As promised, I have two articles in draft on the continuing subject of my personal injury practice. I keep thinking of  key events that helped me to understand how to represent individuals injured by the fault of another. You do not just walk out of law school understanding this stuff!

Today I am at the WV Association for Justice (Trial Lawyers) annual meeting and seminar.  I could not have maintained a busy personal injury and trial practice without our Association.

When I am here, I have plenty of time to think. The interruptions of e-mail make that less so, but I have learned to live with multi-tasking.

Today I figured out the next two BIG stages on the way to the goal of having a paperless office. I think I have a good solution for small firm lawyers who have decades of files “in the back room” and have begun to wonder “what if”.

Our office no longer needs to save voluminous paper files. My 5000 closed files, stored on our second floor, will soon be confetti. It will take longer for files younger than ten years, and for my active cases, but I will get there.

I intend to do 1000/day for a total of no more than five days, three if I am lucky. We will need to notify clients in advance that we will close those days and hope they will understand. My staff of four will be running all day, and we need two pair of strong, young, legs, and two extra helpers on the scanners. The nine of us will be a buzz saw.
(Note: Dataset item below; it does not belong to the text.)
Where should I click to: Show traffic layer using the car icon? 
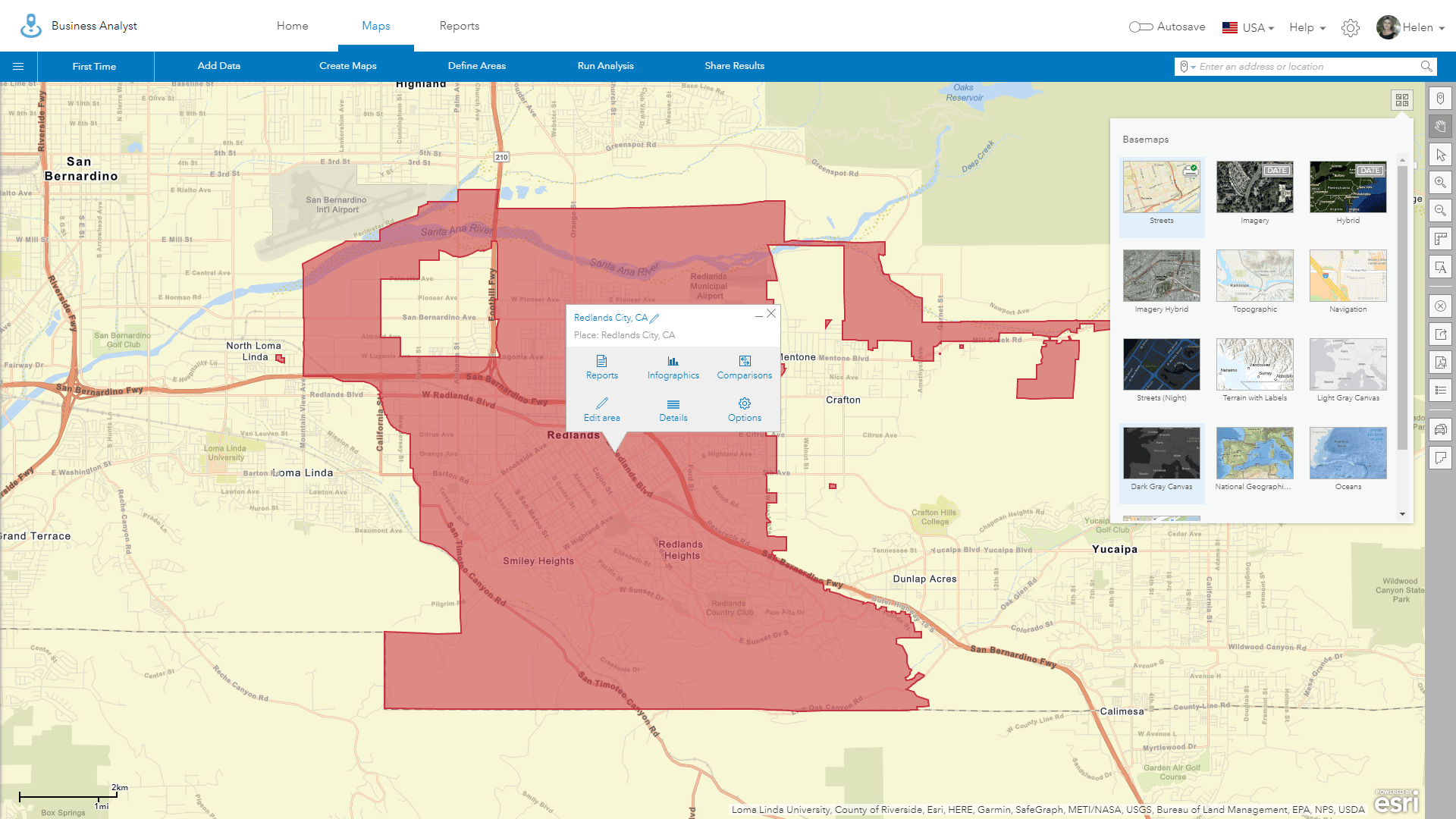pyautogui.click(x=1440, y=429)
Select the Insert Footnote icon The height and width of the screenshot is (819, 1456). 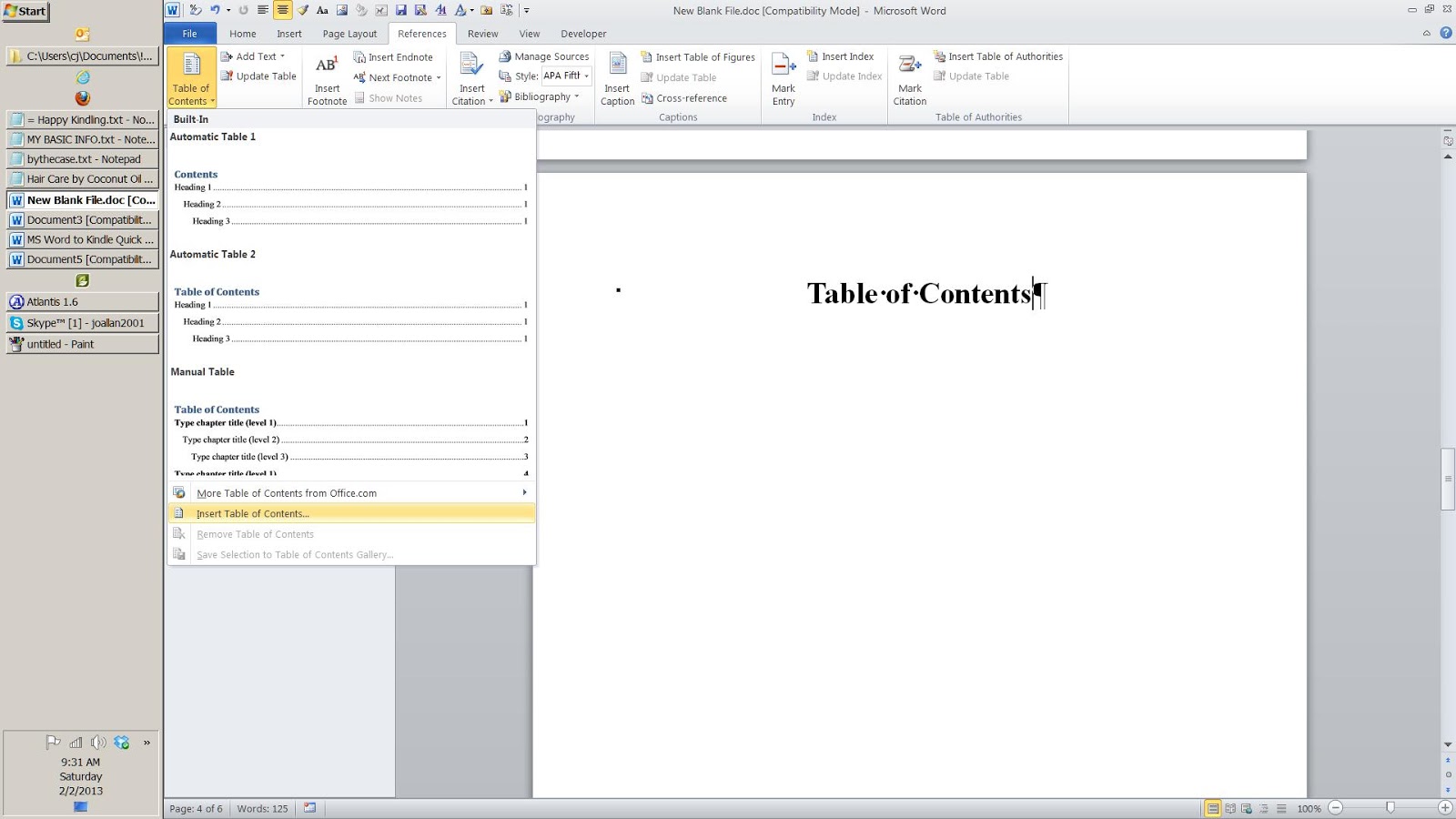coord(326,77)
I will also need the large box from the paper disposal company.

We will set up all 7 of our Fujitsu ScansSnap scanners, and perhaps bring in a couple of “guest scanners”. Assuming at least 5 are running throughout the work day, that equals 100 double sided sheets a minute! This is not a job for our Toshiba Studio 2300. It is a battleship. The ScanSnaps are destroyers, or PT boats. (After careful thought, and some bargaining, I decided we will lease a battleship for at least a few more years. It is a steady, powerful center for our hi tech office. The ScanSnap scanners have taken an important place in our office.)

I will strip each file of its essential 10-15 pages for everything older than ten years. The strong legs will carry each banker box downstairs and strip the metal fasteners and paper clips.They will dispose of everything as we go.

As I strip each file, my memory will be assailed with the people and events of a long career. But, the clients and their families are entitled to confidentiality. Fully outdated materials will simply be shredded.

I will publish ads in Upshur and surrounding counties, offering to return files to any former clients. I suspect few will respond.

We will develop a “rule of thumb” of how much we must save of the last ten years’ files, per State Bar Guidelines. Much of that is digital already, so it will not be as much as you might think.

The other phase is going to take guts. We already scan everything that come through the door. We just need to learn to drop the paper into that box, which will be removed by the disposal company each month.

My sense of freedom is already growing. Now, what shall I do with 30 years’ worth of office equipment and our adult children’s stuff?

And, NO I AM NOT retiring, not for 10-15 years, and not when I am starting to get the hang of this stuff.